Em Bento Gonçalves, a experiência iniciou na semana passada. O coordenador médico da prefeitura, Marco Antônio Ebert, também reconhece que a oferta dos kits “é polêmica”, mas salienta que a decisão municipal foi tomada por um grupo de especialistas, “embora sem consenso”, e que os pacientes estão sendo acompanhados. Já foram distribuídas 160 cestas de remédios, segundo os dados mais recentes.
“Sabemos que não há evidência científica da eficácia, mas é uma tentativa de incrementar a imunidade da população e segurar a velocidade de contágio num momento de avanço da pandemia. Houve muita pressão para que o kit fosse adotado”, afirmou Ebert – ele mesmo contrário ao uso de alternativas sem comprovação. Segundo ele, medicamentos controlados como corticoides estão sendo prescritos apenas para as fases agudas da doença. Toda a terapia é adquirida com recursos municipais.
Segurança jurídica
Outros gestores de saúde relatam a mesma pressão, tanto por parte de prefeitos quanto do comércio e indústria locais. A Associação dos Municípios do Vale do Taquari (Amvat), que reúne 32 municípios filiados, recomendou que as prefeituras adotem o kit “como alternativa ao distanciamento controlado”. A associação contratou um escritório de advocacia para dar “segurança jurídica” aos gestores com relação à medida.
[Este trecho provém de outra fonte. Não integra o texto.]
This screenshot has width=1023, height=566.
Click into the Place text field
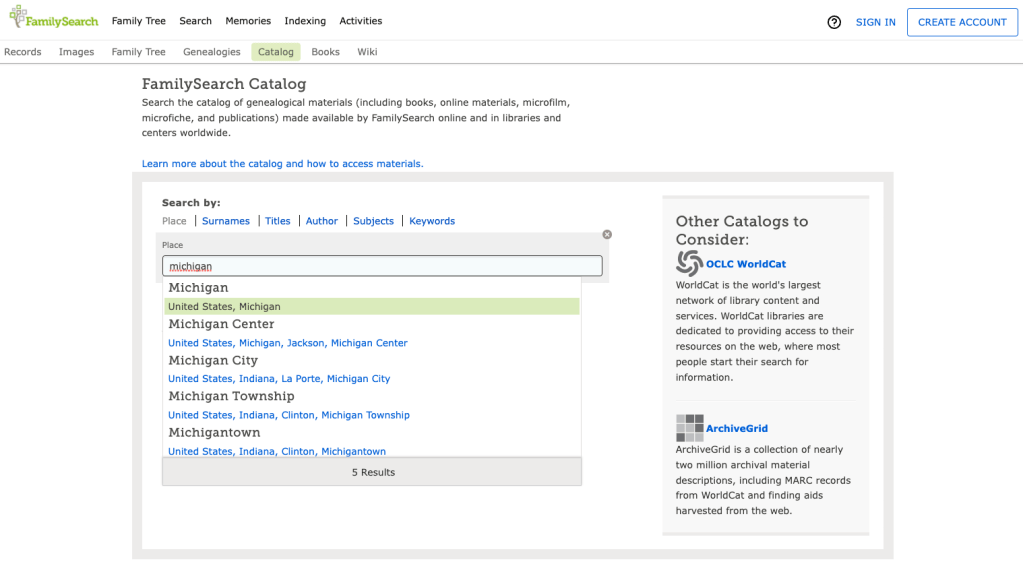382,266
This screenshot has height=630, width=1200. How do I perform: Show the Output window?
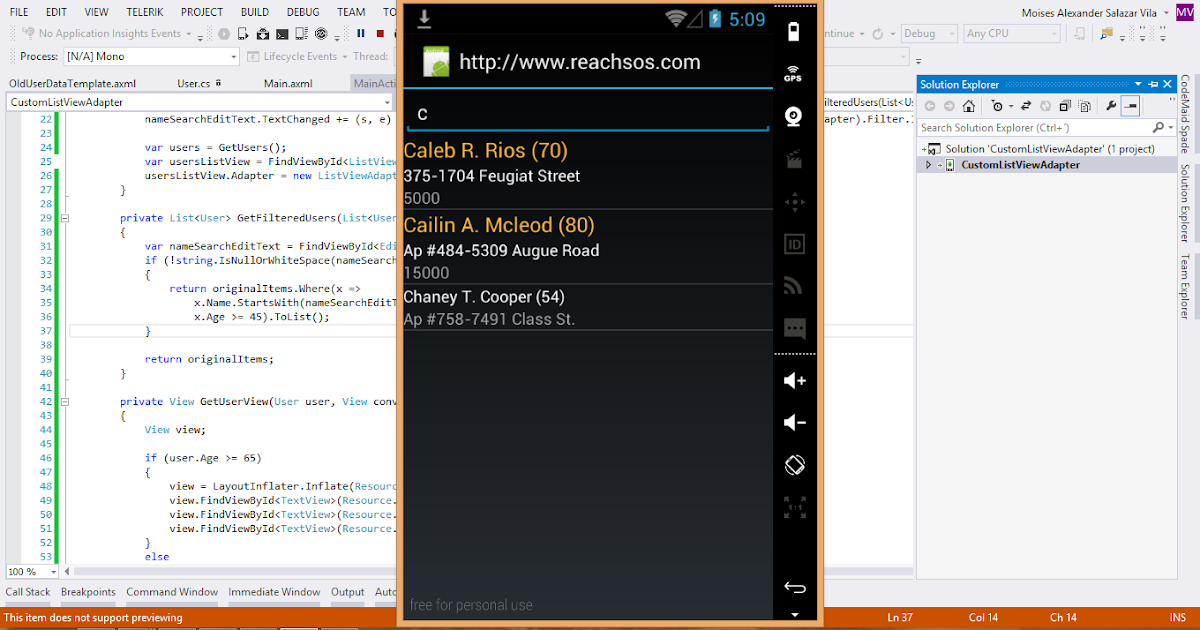coord(347,592)
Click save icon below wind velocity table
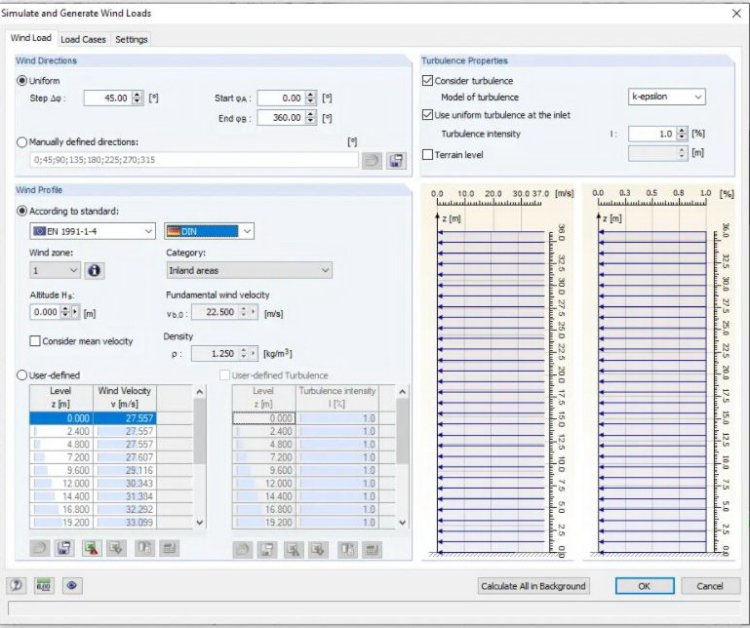 point(65,548)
Na Serra gaúcha, os 27 municípios que fazem parte da Associação dos Municípios da Encosta Superior do Nordeste (Amesne) assinaram um termo de ajustamento de conduta (TAC) com o Ministério Público Federal para adoção do protocolo de tratamento precoce de Covid-19 em âmbito municipal. O Ministério Público Estadual informou que cabe aos municípios a decisão de adotar ou não a terapia, autorizada por portaria do Ministério da Saúde.
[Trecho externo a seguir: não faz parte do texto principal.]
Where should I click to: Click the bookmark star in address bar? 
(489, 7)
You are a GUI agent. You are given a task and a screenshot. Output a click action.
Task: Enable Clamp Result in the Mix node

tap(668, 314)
O presidente da Sociedade Rio-grandense de Infectologia, Alexandre Schwarzbold, alertou para os riscos do uso indevido dos medicamentos por parte da população. “Os efeitos colaterais são difíceis de prever, especialmente para pessoas que têm problemas cardíacos ou hepáticos. Outro risco é criar uma falsa sensação de segurança, que pode levar ao abandono de proteções realmente eficazes, como uso de máscara e o distanciamento social”, afirmou.
Num comunicado da última quinta-feira (23), a Secretaria de Saúde do Rio Grande do Sul descartou a possibilidade de adotar um protocolo uniforme de tratamento precoce para a Covid-19 “até que as evidências científicas sejam comprovadas”. O documento, assinado pela secretária Arita Bergmann, determina ainda que a prescrição de medicamentos deverá ser acompanhada por um termo de consentimento entre médico e paciente e de “avaliação e monitoramento” periódicos.
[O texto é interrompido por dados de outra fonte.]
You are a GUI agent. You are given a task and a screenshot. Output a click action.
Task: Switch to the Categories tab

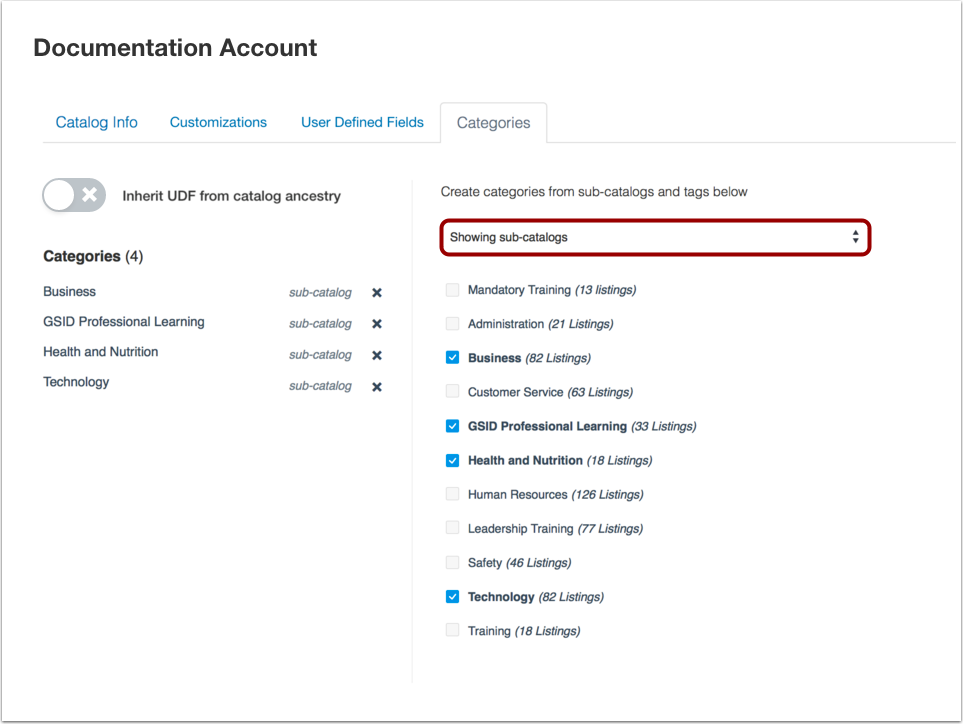pyautogui.click(x=493, y=122)
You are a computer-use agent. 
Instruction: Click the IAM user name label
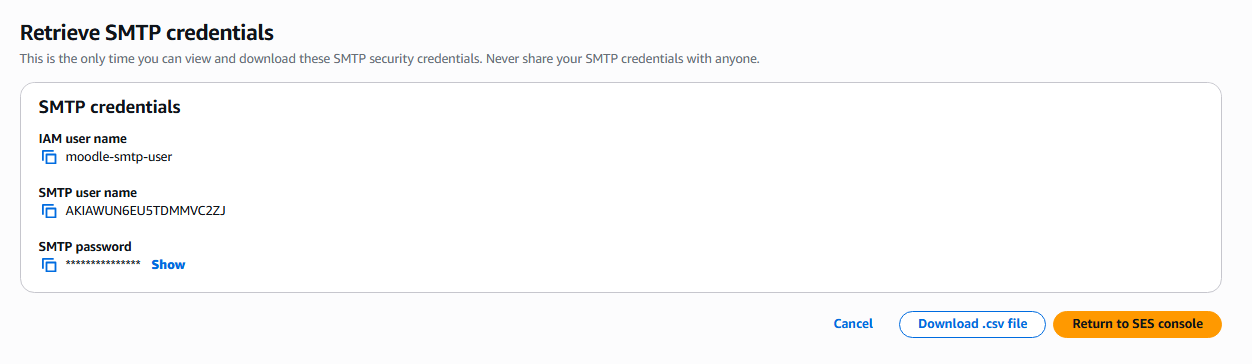click(x=83, y=139)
Também afirma que a prescrição da terapia e o momento de sua indicação “devem ser circunscritos à consideração individual avaliada no âmbito da relação médico-paciente” – ou seja, exclui as prefeituras de recomendar o uso do kit. A decisão foi baseada em parecer do Centro de Operações de Emergência em Saúde Pública do Estado.